* Text excerpt *
------------------------------------------------------------------------

For 60 years it worked nearly flawlessly. You work hard, you save any excess earnings, invest prudently, you pay your taxes, and you pay into Social Security. Then when you retire, you have a nice pillow-cushion of savings, investment income and social security checks to fall back on.

But that's clearly not the case anymore. The social contract is broken – and it wasn't broken by the average retiree. The average retiree held up their end of the bargain. But now, every single penny sitting in savings accounts, 401(k) plans, mutual funds, and being held in what remains of the Social Security coffers is a huge liability for the Federal Government.

Why? For a Federal Government that demands never-ending bureaucratic AND economic growth, money that just sits in a savings account or in a retirement fund could be better spent on war-machines and/or frittered away on stuff from China, Japan or Indonesia.

Every dollar that needs to get paid out in Social Security funds only further depletes a reservoir that's supposed to get smaller every year after 2015.

American retirees and their savings are a liability.

And what does the Federal Government do when it's faced with a liability?

It wages war.

------------------------------------------------------------------------

* Data *
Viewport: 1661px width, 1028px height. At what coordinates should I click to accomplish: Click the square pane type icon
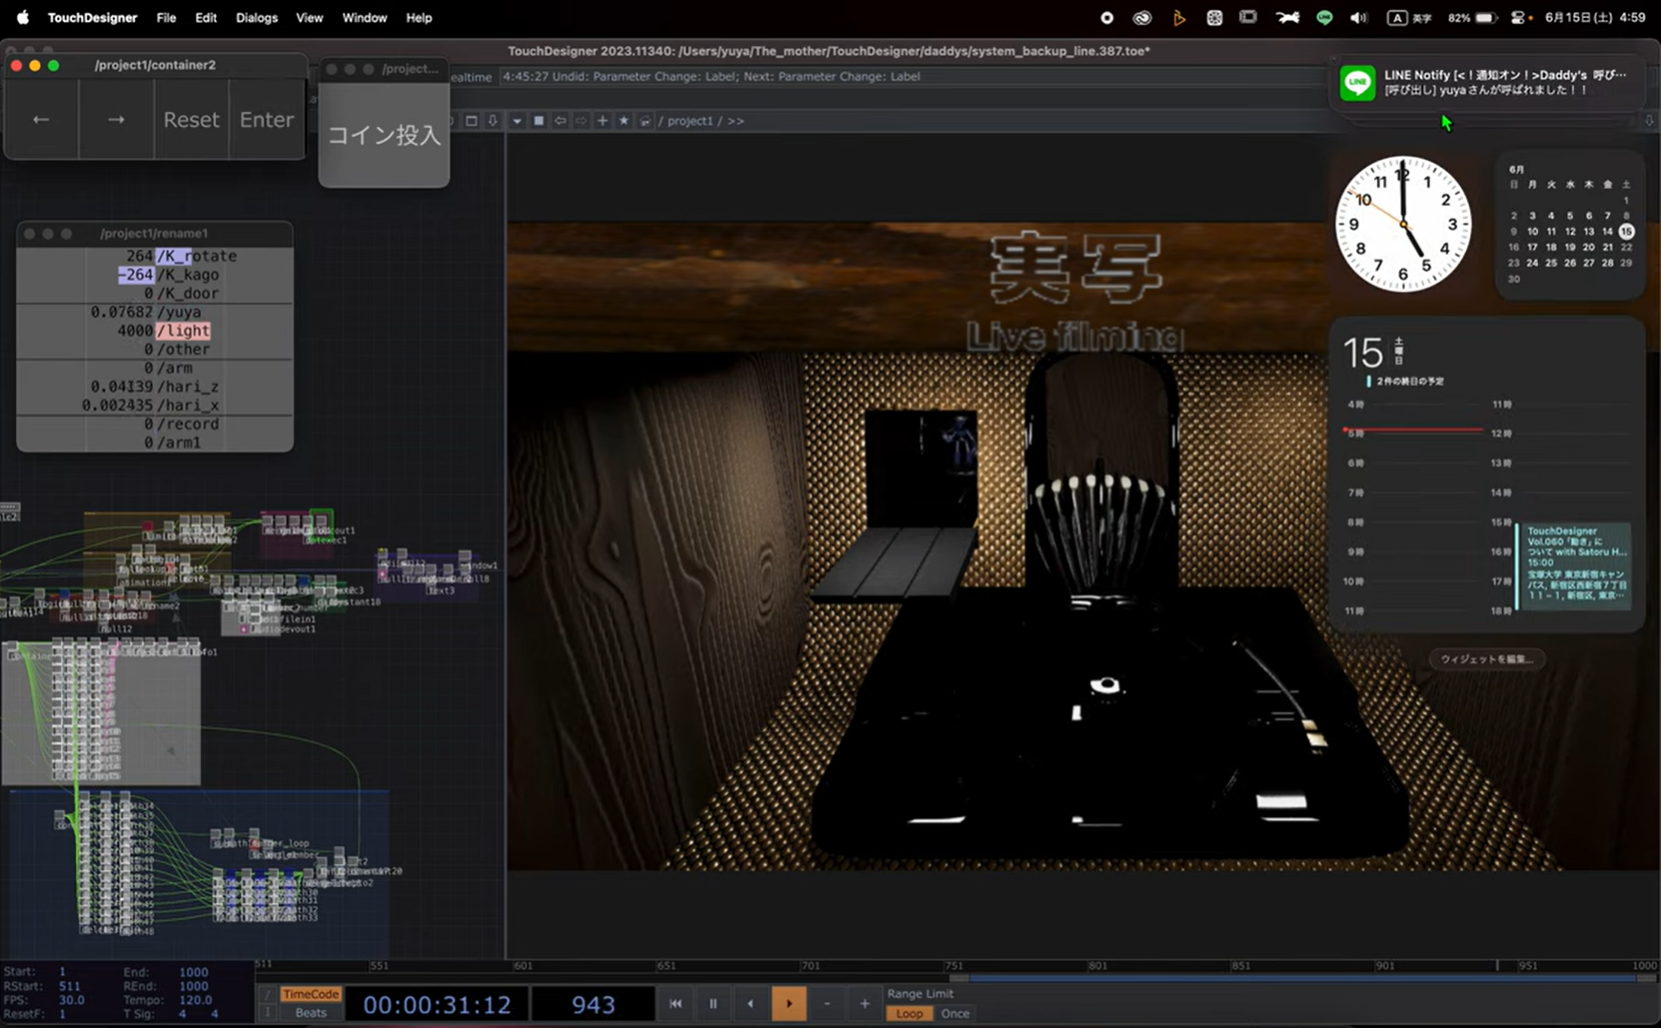[x=538, y=121]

------------------------------------------------------------------------

* Short problem A *
From the text on retirement savings, extract the passage from "For 60 years" up to and including "fall back on.".
* Short problem B *
Answer the following about the text on retirement savings:
(i) For how many years did the arrangement work nearly flawlessly?
(ii) Which three countries are named as sources of the stuff money could be frittered away on?
(iii) After what year is the Social Security reservoir supposed to get smaller every year?

* Final answer A *
For 60 years it worked nearly flawlessly. You work hard, you save any excess earnings, invest prudently, you pay your taxes, and you pay into Social Security. Then when you retire, you have a nice pillow-cushion of savings, investment income and social security checks to fall back on.

* Final answer B *
(i) 60 years
(ii) China, Japan and Indonesia
(iii) 2015